Uh? The 3 excerpts you quote say 3 different things.


Could you show me the differences? Those three excerpts seem to be saying the same thing to me.


https://news.ycombinator.com/item?id=4240716


By extension, do you support "empowering" the employment of men in a female dominated profession by decree with the same zeal you show here toward women in tech?


What about women in coal mines and crab fishing boats? It's true that a man has greater mobility towards the top of the career ladder but this "privilege" also exposes him to the much more likely risk of ending up on the bottom of the ladder.

It's not equal to have proportional gender representation in only desirable jobs.


By "the bottom of the ladder" do you mean economically? Is your claim that women have a higher earnings floor then men?
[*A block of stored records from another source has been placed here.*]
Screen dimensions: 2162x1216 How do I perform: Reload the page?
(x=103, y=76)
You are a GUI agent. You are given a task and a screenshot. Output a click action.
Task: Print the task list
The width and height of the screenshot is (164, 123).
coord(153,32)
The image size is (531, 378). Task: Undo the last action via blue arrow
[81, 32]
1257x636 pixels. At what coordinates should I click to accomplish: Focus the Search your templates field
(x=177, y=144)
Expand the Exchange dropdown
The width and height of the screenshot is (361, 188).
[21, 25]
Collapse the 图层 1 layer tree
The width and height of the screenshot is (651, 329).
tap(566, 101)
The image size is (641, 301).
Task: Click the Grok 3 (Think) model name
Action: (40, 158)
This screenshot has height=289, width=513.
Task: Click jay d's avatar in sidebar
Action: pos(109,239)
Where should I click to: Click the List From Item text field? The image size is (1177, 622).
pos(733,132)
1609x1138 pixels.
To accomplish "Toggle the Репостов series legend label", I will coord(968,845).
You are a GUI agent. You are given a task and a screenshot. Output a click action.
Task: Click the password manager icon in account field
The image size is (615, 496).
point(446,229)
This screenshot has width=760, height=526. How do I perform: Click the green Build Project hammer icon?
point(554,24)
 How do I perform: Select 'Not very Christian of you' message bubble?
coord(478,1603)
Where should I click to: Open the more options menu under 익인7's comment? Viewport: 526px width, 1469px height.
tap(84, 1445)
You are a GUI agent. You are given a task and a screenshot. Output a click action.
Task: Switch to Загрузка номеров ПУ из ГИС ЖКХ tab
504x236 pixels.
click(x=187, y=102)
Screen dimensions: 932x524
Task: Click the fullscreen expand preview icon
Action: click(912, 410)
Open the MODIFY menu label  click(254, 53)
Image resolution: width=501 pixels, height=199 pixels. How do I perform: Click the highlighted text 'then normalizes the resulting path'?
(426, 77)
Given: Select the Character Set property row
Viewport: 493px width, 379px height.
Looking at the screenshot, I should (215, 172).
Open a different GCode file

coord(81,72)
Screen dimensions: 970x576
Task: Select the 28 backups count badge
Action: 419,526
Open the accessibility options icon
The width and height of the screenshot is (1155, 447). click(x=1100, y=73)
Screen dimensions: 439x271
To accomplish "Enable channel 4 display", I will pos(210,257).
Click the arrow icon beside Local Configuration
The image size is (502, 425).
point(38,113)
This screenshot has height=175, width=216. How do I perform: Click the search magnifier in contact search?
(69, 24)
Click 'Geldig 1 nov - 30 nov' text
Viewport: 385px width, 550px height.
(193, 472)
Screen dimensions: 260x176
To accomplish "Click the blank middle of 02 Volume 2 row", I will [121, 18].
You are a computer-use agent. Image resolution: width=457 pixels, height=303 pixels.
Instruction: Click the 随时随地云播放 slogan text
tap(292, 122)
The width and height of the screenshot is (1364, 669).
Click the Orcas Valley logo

Could you provide figures?


It's not something you can completely measure economically. A coal miner makes decent money but how do you put a price tag on black lung or being crushed to death?

>When I did the research for a book called The Myth of Male Power I discovered a Glass Cellar that holds far more men than the Glass Ceiling. The Glass Cellar consists of the hazardous jobs and the worst jobs (minimum security, low pay, bad conditions). The hazardous jobs-or Death Professions-result in 93% of the people who are killed at work being men. Of the 25 professions that the Jobs Rated Almanac rates as the worse professions, 24 have in common the fact that they constitute 85% or more males (welders, roofers, etc.).

http://www.warrenfarrell.com/labor_day_art.htm

Also need to consider the other costs externalized on marginalized men. Men are ~5 times more likely to die from suicide. Men are more likely to be homeless. They are more likely to be pariah of society. They live 7 years less than a women when a century ago the difference was 2 years. These are all costs externalized on men based on the traditional idea that men are strong/privileged and need to "man up".


I'd be cautious of using a 'Glass Cellar' as an excuse not to act on gender inequality.


I agree, the ratio is so skewed that the possibility of legitimate discrimination should be considered.

But consider this. We're experiencing the first generation of men that will be less educated than their fathers. Women are outpacing men in college education and literacy rates and this divide continues to grow. If we continue to systematically approach "gender equality" from such a lopsided perspective we're all going to hurt as a society. We're on the path to resembling Eastern Europe. Where the social cost of being a man is so high they are disproportionately dying and creating a gap in eligible bachelors.


But here is the problem.

It just might be that women generally get so late into the tech game that there are just far fewer of them who are any good and have any experience.

I know a few amazing women in tech, but only a few. I don't think my experience is unique.

Hopefully people like Merissa Mayer will change that.


Wait, can you provide any data for the "questionable results" of affirmative action?

I don't see anything wrong with helping people be more comfortable in tech, when the typical format does not work for them.